Given passage -
Dr. Dean M. Olson | Photo: Dr. Dean M. Olson
U.S.A. As humans conquer new frontiers in outer space, we are met with further challenges to our health. Researchers and scientists, especially those who focus on aerospace medicine, are working to better understand what exactly space travel and no gravity do to our bodies both physically and mentally. Here Dean M. Olson, M.D., M.S., M.S., director of the Division of Aerospace Medicine at the Wright State University Boonshoft School of Medicine, sheds some light on the impacts of space travel on human health, overcoming these obstacles and the ethics of sending astronauts to space.
New missions and research reveal constantly new health risks and issues that arise during space travel. What are some of the most recent discoveries and do they have long-term effects?
Dr. Dean M. Olson: Some of the recent discoveries pertain mainly to astronauts who are on long duration missions. Most recently this includes visual impairment and increased intracranial pressure. This was discovered several years ago; however it was unknown at the time whether the changes that took place would be permanent or not. It appears that with some astronauts changes have remained and with others their condition has improved. One must remember that there is biologic variation from one person to another and although there may be a general response across a population, there still may be individual variation. There are current efforts looking into the cause of the physiologic changes as well as why some people recover and others don’t.
Because of the high radiation levels in space, the National Aeronautical and Space Administration attempts to regulate radiation exposure to astronauts during missions. A rule states that astronauts can be exposed to radiation as long as their chances of cancer do not increase by more than 3%. How is that controlled for, and is this an exact science?

Explore the material -
a - In the interview on space travel and health, swap "astronauts" for "crew members" and write out everything from "Dr. Dean M. Olson: Some" down to "and others don’t.".
b - Carry on the interview on space travel and health from the point where it stops.
The listing that comes next has no connection to the interview on space travel and health.

Data -

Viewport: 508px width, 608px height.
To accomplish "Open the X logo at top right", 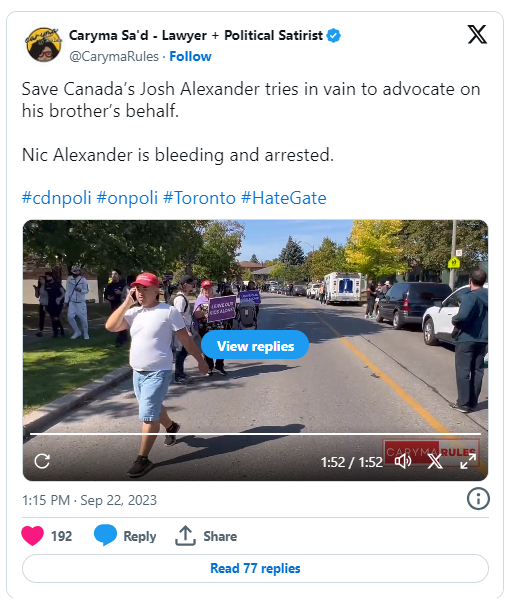I will point(477,35).
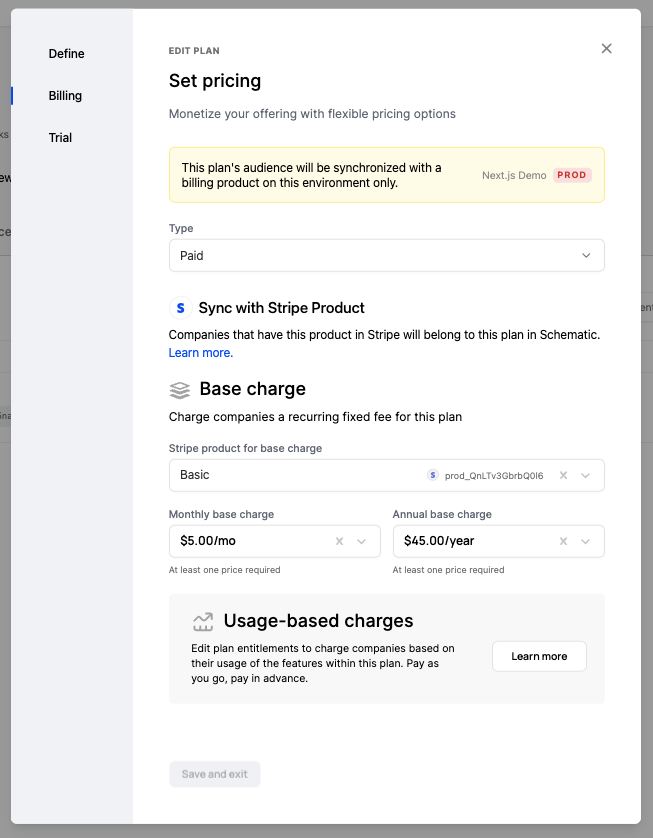
Task: Expand the Annual base charge chevron
Action: pyautogui.click(x=586, y=541)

Numbered answers -
a -
Dr. Dean M. Olson: Some of the recent discoveries pertain mainly to crew members who are on long duration missions. Most recently this includes visual impairment and increased intracranial pressure. This was discovered several years ago; however it was unknown at the time whether the changes that took place would be permanent or not. It appears that with some crew members changes have remained and with others their condition has improved. One must remember that there is biologic variation from one person to another and although there may be a general response across a population, there still may be individual variation. There are current efforts looking into the cause of the physiologic changes as well as why some people recover and others don’t.

b -
Radiation exposure measurement and management is not an exact science. The basic approach to management is to keep an ongoing radiation exposure record for each astronaut. The record includes any exposures from the period before they became employed as an astronaut, such as any prior occupational exposures or medically related imaging exposures. While employed as an astronaut, exposures are monitored and recorded. Radiation monitoring also takes place in flight and is recorded in the astronaut’s records. In-flight monitoring takes place within the spacecraft and on the astronaut using dosimeters. The dosimeters can provide information on the type, the dose, and the dose rate of the radiation. Also, chromosomal abnormalities can be measured in blood cells of astronauts before and after flight to aid in determining the dose of astronaut radiation exposure. This is called biodosimetry and it can also give an idea of the biologic effect of the exposure. Based on the measurements and exposure history, decisions can be made about future job duties and mission assignments.
One element of astronaut health that is often overlooked is the psychological effects of space travel. What are some aspects of mental health that astronauts struggle with during and after missions?
There are significant challenges to long duration spaceflight from a behavioral health perspective. These include psychiatric and cognitive disorders. Psychological adaptation both in the space environment and upon returning to Earth can be a significant challenge. During flight, stressors that can affect astronauts include isolation, sleep and circadian rhythm disorders, and interactions from a human perspective with the spacecraft systems. Earth-based isolation studies have reported apathy, depression, and anxiety in some volunteers. Upon returning to Earth astronauts have significant demands including debriefing from the flight portion of the mission, continuation of the mission through ongoing medical testing, and time demands for public affairs. Not only can this be a stress on astronauts, but it can also have a significant impact on their family. NASA behavioral health programs are proactive in monitoring and facilitating astronaut behavioral health both on earth and during flight.
Scientists have developed exercise regimes for astronauts to counter bone deterioration during space missions. What are some other health issues that can be preventatively targeted aboard a spaceship?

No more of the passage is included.